Last updated: 17 Nov 2008

Name: Situs Inversus

Synonym: incl. Situs Ambiguus, Heterotaxia

Mode of Inheritance: AR/AD/XL/spor

Tumor features (possible)

biliary tract cancer (incl. gallbladder)
breast cancer
cervical cancer
colorectal cancer
duodenal cancer
endometrial cancer
esophagus, adenocarcinoma of the
esophagus, squamous cell cancer of the
gastric tumor
hepatocellular cancer (hepatoma)
leukemia, chronic lymphocytic (CLL)
lung/bronchial cancer
lymphoma, malignant (Non-Hodgkin and/or Hodgkin)
meningioma
ovarian teratoma
pancreatic adenocarcinoma
renal cell cancer
skin cancer, basal cell
thyroid cancer, follicular
urinary bladder cancer

Non-tumor features

situs inversus / situs ambiguus

Comment

Situs inversus is a rare disorder, characterized by left-right inversion of the internal organs. Situs ambiguus is the variant with inversion of a subset of organs. Rather than simple inversion, bilateral right-sidedness with asplenia, typically found in affected males or bilateral left-sidedness with polysplenia, typically found in affected females, can be observed. It can be part of a larger syndrome, e.g.

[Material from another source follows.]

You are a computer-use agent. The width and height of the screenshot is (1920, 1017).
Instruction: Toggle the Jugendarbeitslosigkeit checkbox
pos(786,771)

Kartagener syndrome (one of the ciliary dyskinesia disorders) and Ivemark syndrome (OMIM 208350, see link above). It is a genetically heterogeneous group and genes are not listed separately here (check OMIM links).

Galiatsatos et al[1] reviewed the occurrence of cancer, single or multiple primary, in patients with situs inversus or situs ambiguus and suggest that some of the genetic defects involved in this congenital disorder may also predispose to cancer.

References

[1] Galiatsatos P, Kasprzak L, Chong G, Jass JR, Foulkes WD. Multiple primary malignancies in a patient with situs ambiguus. Clinical genetics 2006; 69(6):528-31.